*Extract:*
# # # #
NYPD Says Releasing Basic Stingray Contract Info Will Result In A Supercriminal Apocalypse
from the some-prime-ass-talking-going-on-here dept
Secrecy still continues to shroud law enforcement Stingray use, in large part because courts have been far too receptive to the government's insistence that the release of any details at all would result in the expensive tech being rendered instantly useless.
The NYPD has decided to go past the usual "law enforcement means and methods" obfuscatory tactics and push a rather novel narrative about why it would be "dangerous" for IMSI catcher info to make its way into the public domain. (I mean more so… I guess.)
Joseph Cox of Motherboard reports the NYPD's latest opacity play involves hoodie-wearing males operating laptops in underlit rooms and comic book supervillain-esque levels of coordinated criminal activity.
In a recent case, the New York Police Department (NYPD) introduced a novel argument for keeping mum on the subject: Asked about the tools it uses, it argued that revealing the different models of IMSI catchers the force owned would make the devices more vulnerable to hacking.
In the words [PDF] of the NYPD's Gregory Antonsen, hackers would be able to crack open Stingrays like OPM records if the department were to turn over Harris Corp. contract info and nondisclosure agreements to the New York branch of the ACLU in response to its FOIL request. Also: terrorism.
The purpose of this affidavit is to explain the reasons that disclosing the Withheld Records would cause grave damage to counterterrorism and law enforcement operations, and so could endanger the lives or safety of New Yorkers.
Additionally, disclosing the Withheld Records would reveal confidential and non-routine criminal investigative techniques, which would hamper ability to conduct operations and would permit perpetrators to evade detection. Moreover, disclosure of the Withheld Records would jeopardize the ability of NYPD to secure its information technology assets.
# # # #
*Material provided:*
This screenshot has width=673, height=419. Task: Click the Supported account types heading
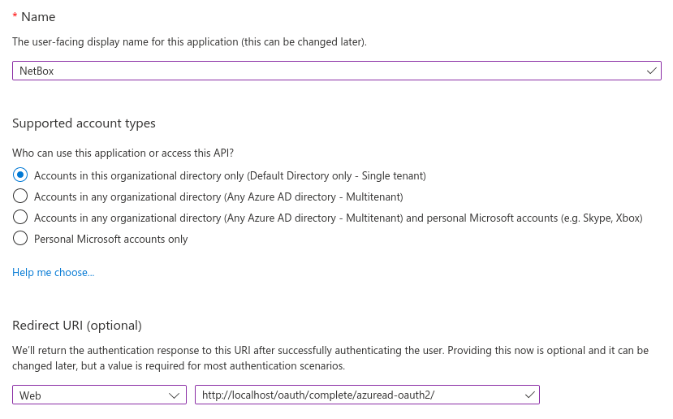[x=84, y=123]
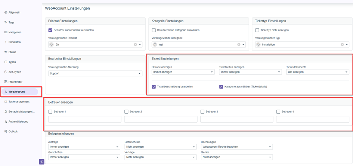Click the Allgemein gear icon in sidebar
This screenshot has height=166, width=353.
click(x=6, y=12)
# # # #
*The exercise:* Restate the article on NYPD Stingray secrecy, starting with "The NYPD has" and going on through "coordinated criminal activity.", with "tablets" put in place of "laptops".

*Solution for this task:*
The NYPD has decided to go past the usual "law enforcement means and methods" obfuscatory tactics and push a rather novel narrative about why it would be "dangerous" for IMSI catcher info to make its way into the public domain. (I mean more so… I guess.)
Joseph Cox of Motherboard reports the NYPD's latest opacity play involves hoodie-wearing males operating tablets in underlit rooms and comic book supervillain-esque levels of coordinated criminal activity.